The newly restored Watts Gallery in the Surrey village of Compton. Photograph: Watts Gallery/Richard Bryant/arcaidimages.com
The newly restored Watts Gallery in the Surrey village of Compton. Photograph: Watts Gallery/Richard Bryant/arcaidimages.com

'Secret' George Frederic Watts gallery reopens in small Surrey village

This article is more than 12 years old
£11m restoration of little known shrine to 'England's Michelangelo' in village of Compton retains gallery's unique character

A unique gallery, built as an eternal memorial to an artist once so famous he was recklessly dubbed "England's Michelangelo", but which decayed as fast as his reputation in the decades after his death, has re-opened to the public.

The gallery, described by director Perdita Hunt as "a national gallery in the heart of a small village" has been a hidden treasure in Compton in Surrey, stuffed with huge allegorical paintings and sparkling portraits by George Frederic Watts that were the talk of Victorian society.

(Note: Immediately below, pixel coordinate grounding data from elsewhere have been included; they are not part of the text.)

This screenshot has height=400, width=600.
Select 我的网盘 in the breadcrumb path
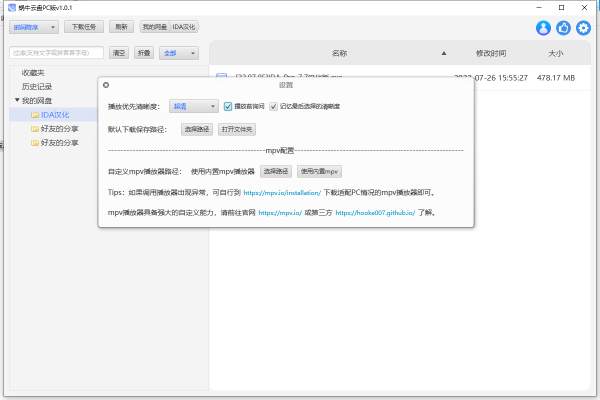[153, 27]
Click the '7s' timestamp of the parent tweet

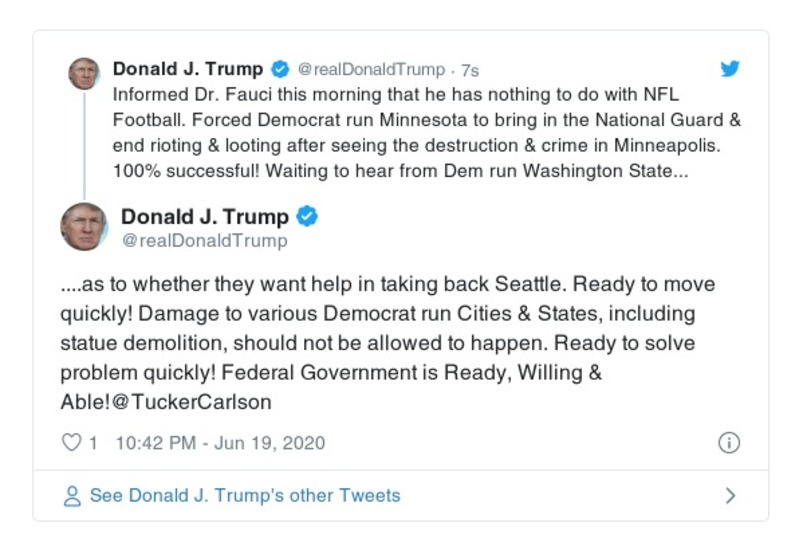point(469,70)
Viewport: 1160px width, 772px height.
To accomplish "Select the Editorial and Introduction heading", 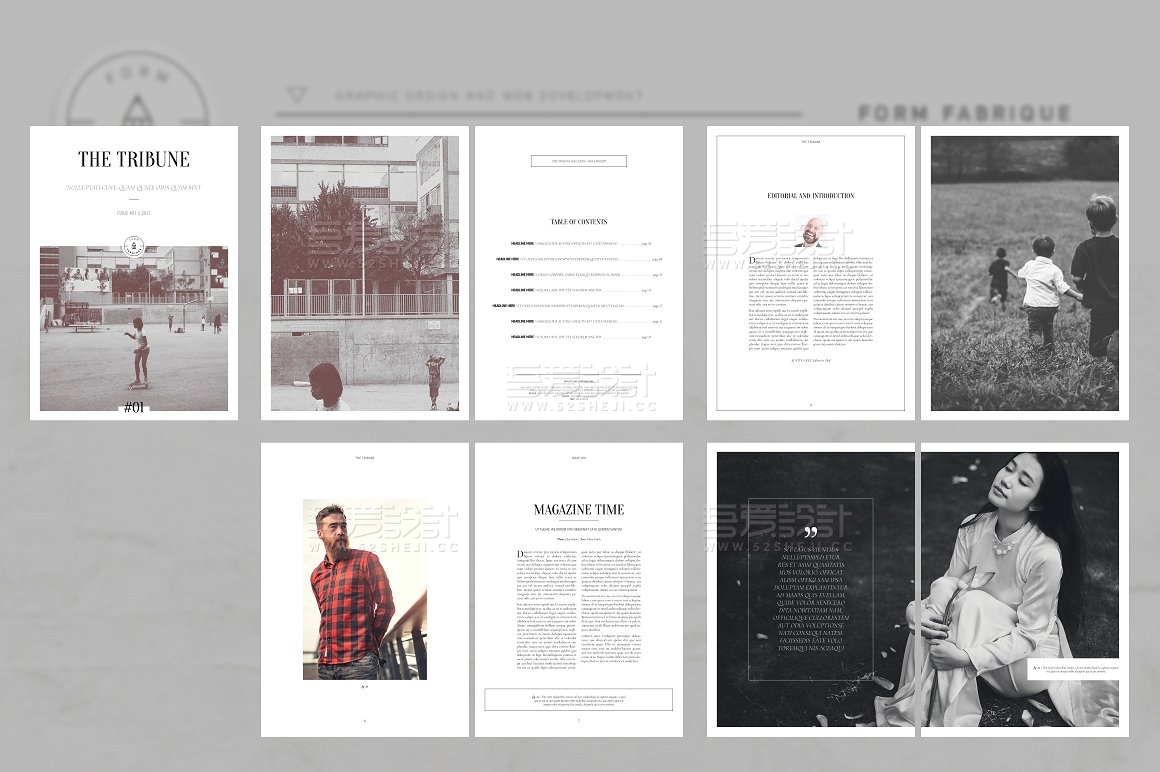I will click(x=810, y=196).
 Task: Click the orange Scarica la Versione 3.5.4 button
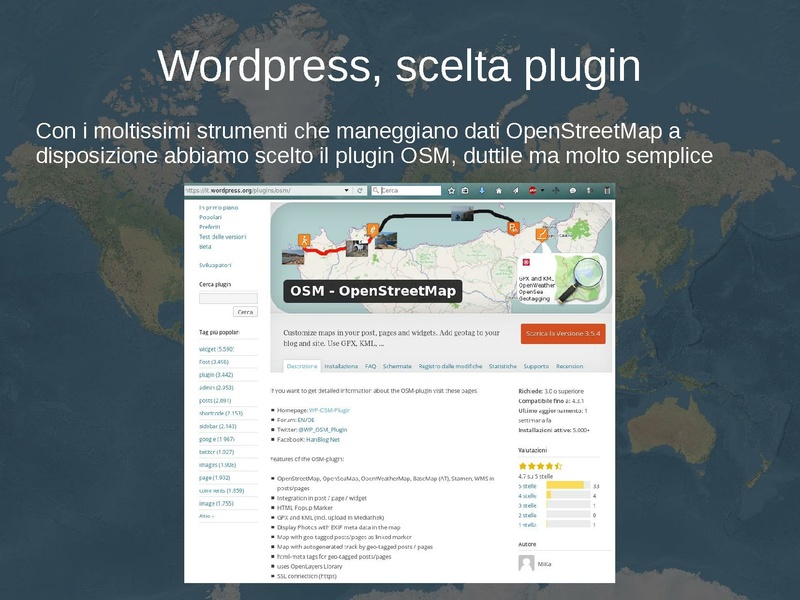tap(563, 334)
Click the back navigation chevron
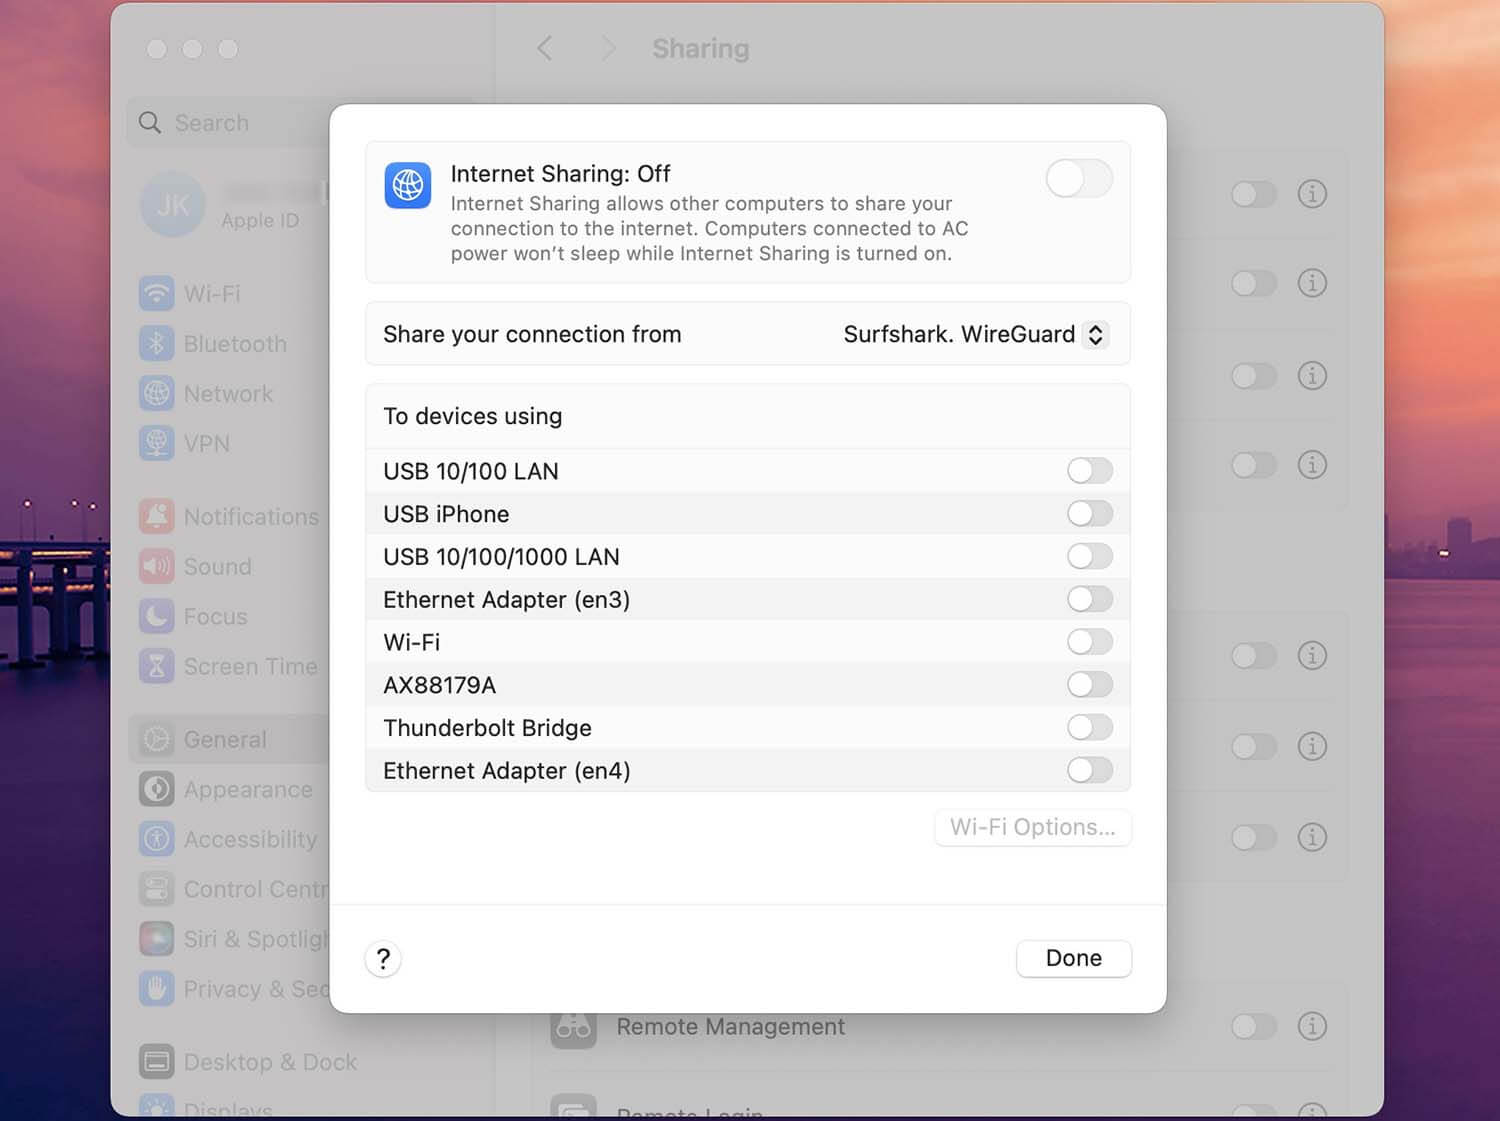Image resolution: width=1500 pixels, height=1121 pixels. click(544, 47)
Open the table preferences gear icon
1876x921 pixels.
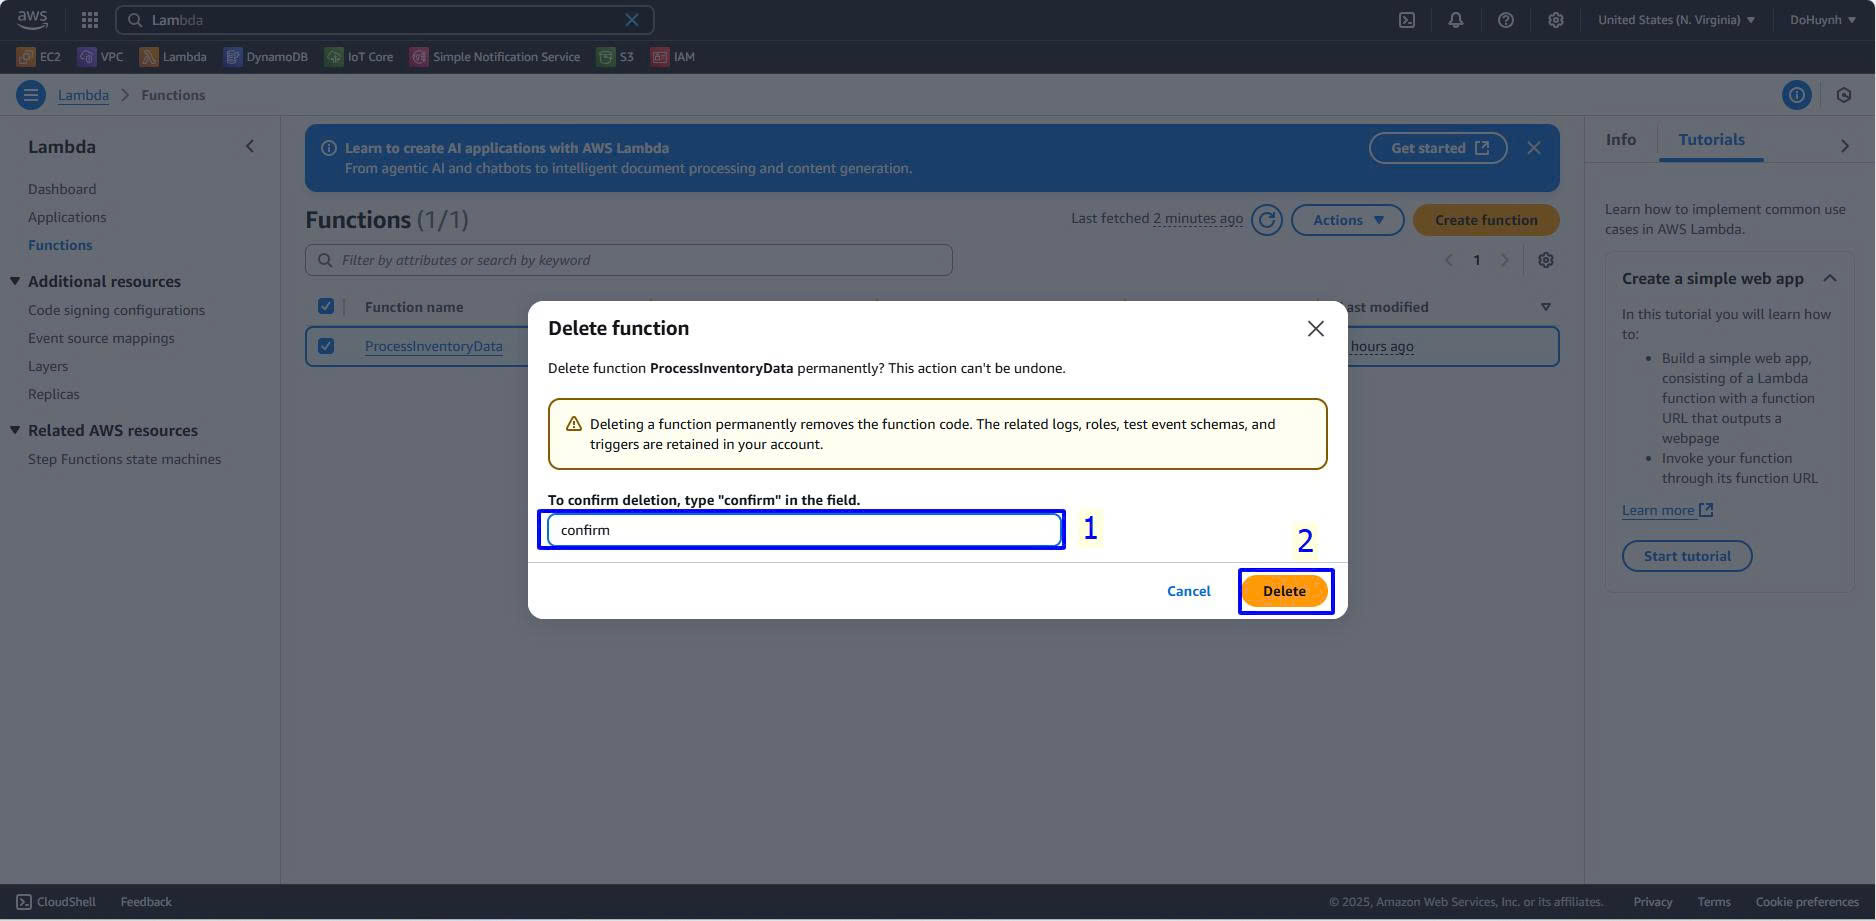coord(1545,260)
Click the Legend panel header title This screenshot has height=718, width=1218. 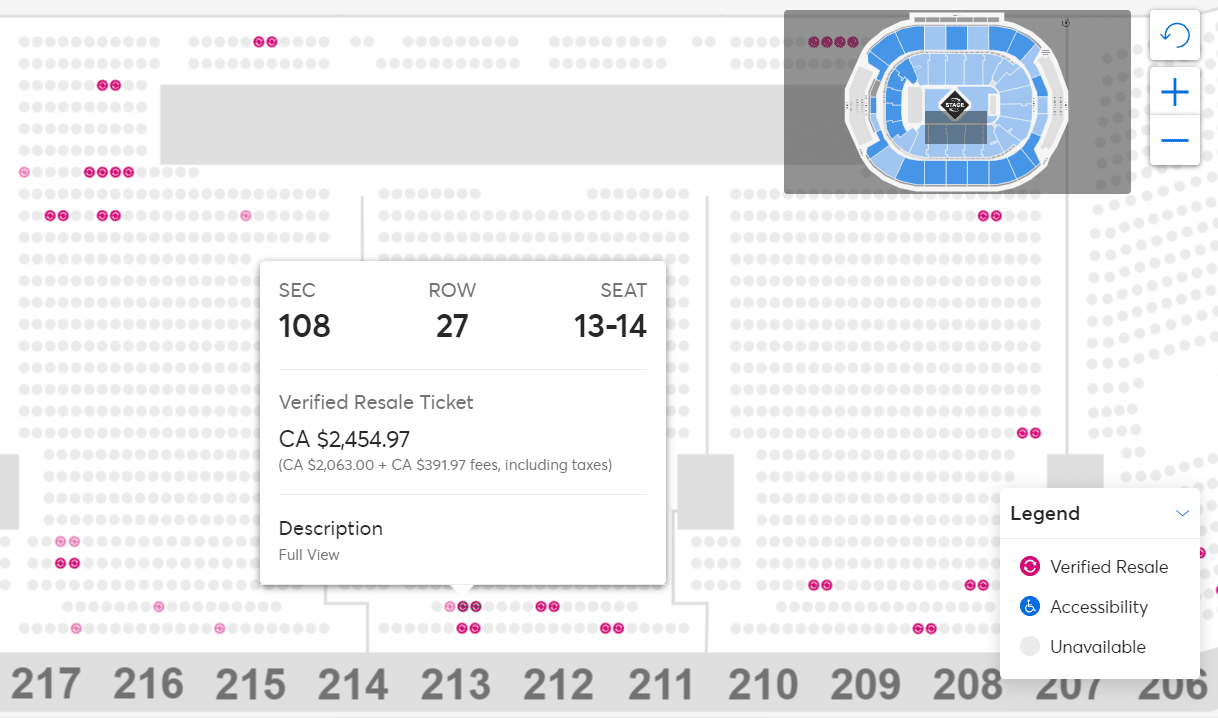click(1045, 514)
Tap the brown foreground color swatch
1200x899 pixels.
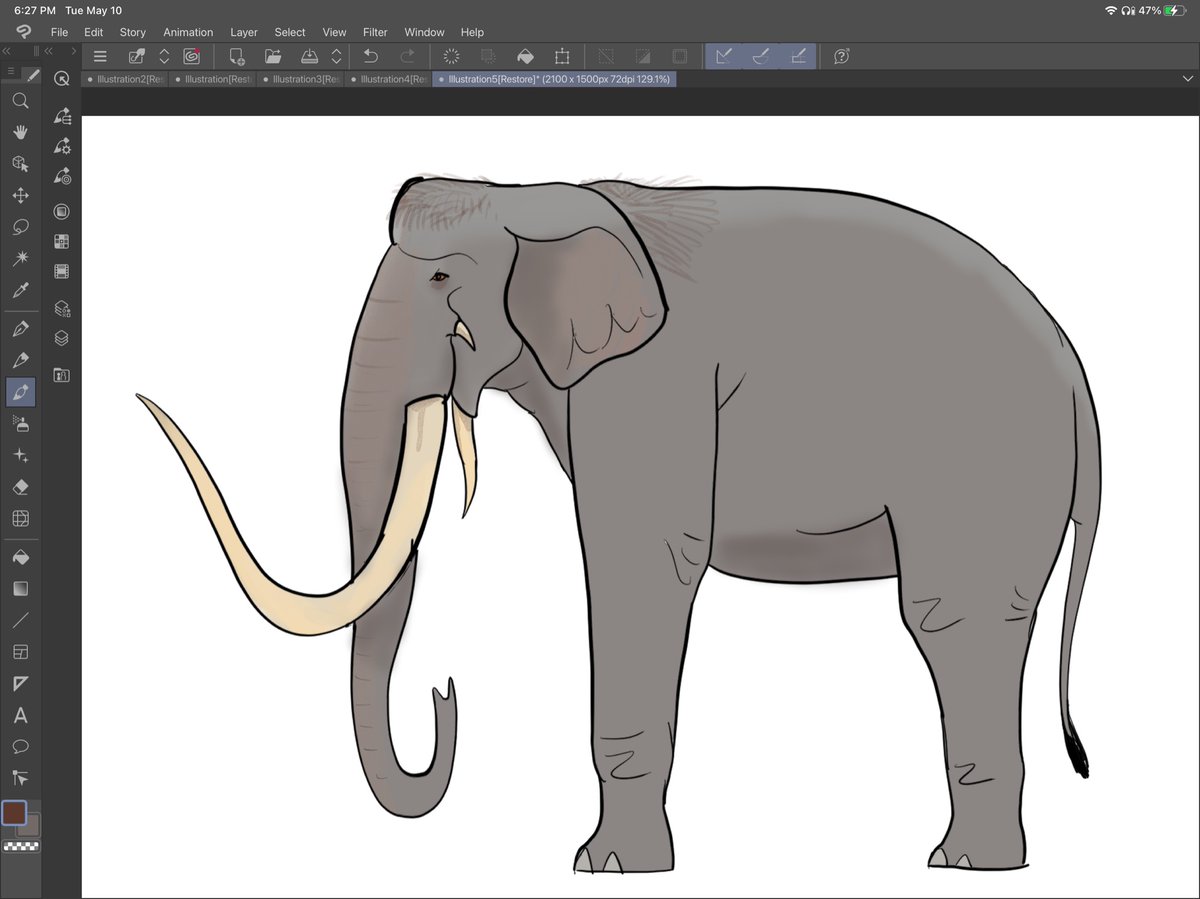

The Watts Gallery was beloved by those who knew it but completely unknown to most passing by on the A3 only half a mile away. The campaigners who raised £11m to save it aim to preserve its unique character but make it a much more visible treasure.

When Watts died in 1904, just three months after the gallery opened, he was one of the most famous artists in the world.

He was the first living painter to have a solo exhibition at the Metropolitan in New York. He had a whole room of paintings on permanent display at the Tate Gallery, many more in the National Portrait Gallery and two huge canvases hanging in the nave of St Paul's Cathedral.

By the second world war it was all gone. His second wife Mary Seton, who devoted her widowhood to tending the flame of his memory, had died, the Tate and St Paul's had put his paintings into store and the Compton building had begun its long, slow decline.

By the time it closed almost three years ago, the gallery was in danger of being condemned as a dangerous structure, and on the English Heritage register of listed buildings at critical risk.

"It was a sad place," Hunt said, remembering staff working in winter in five layers of clothes.

Curator Mark Bills recalled that by the time he arrived, the walls were streaming with damp and heavy rain filled buckets faster than they could be emptied.

Its beauty and pathetic state helped it to second place in the BBC television series Restoration and the publicity was a considerable help in fundraising, including major Heritage Lottery Fund grants – but fate had one more blow when the original builders went bankrupt half way through the job, delaying the reopening by a year.

The opening displays include loans of many of the once despised paintings Watts gave to the Tate, and the two vast canvases from St Paul's, all now seen as national treasures again, and an exhibition on the worldwide influence of his painting Hope, which Barack Obama named as his favourite painting.

One of the challenges for the team was that people who did know the gallery wanted nothing changed.

"People loved its lost rural decrepitude, but didn't understand that that approach was killing the building," architect Adam Zombory-Moldovan said.

"I think we have retained the magic", Richard Ormond, chair of the trustees, said.

Part of that magic was

the gallery's gift of convincing people it was a secret treasure they had discovered for themselves, and its admirers have shown themselves fiercely protective of its eccentricities.

There was passionate argument when it reintroduced admission charges and sold two pictures from the collection – and an online debate raged over the reduced size of the slices of cake when a new team took over the tearooms.

When Bills became curator, one of his first responsibilities was to source local free range eggs after the farm up the lane stopped keeping hens.

The old shop, a rickety hall table in the entrance, always sold eggs. Devotees can be reassured that although the new shop now takes up a whole smart room, it still sells excellent eggs at £3 a dozen.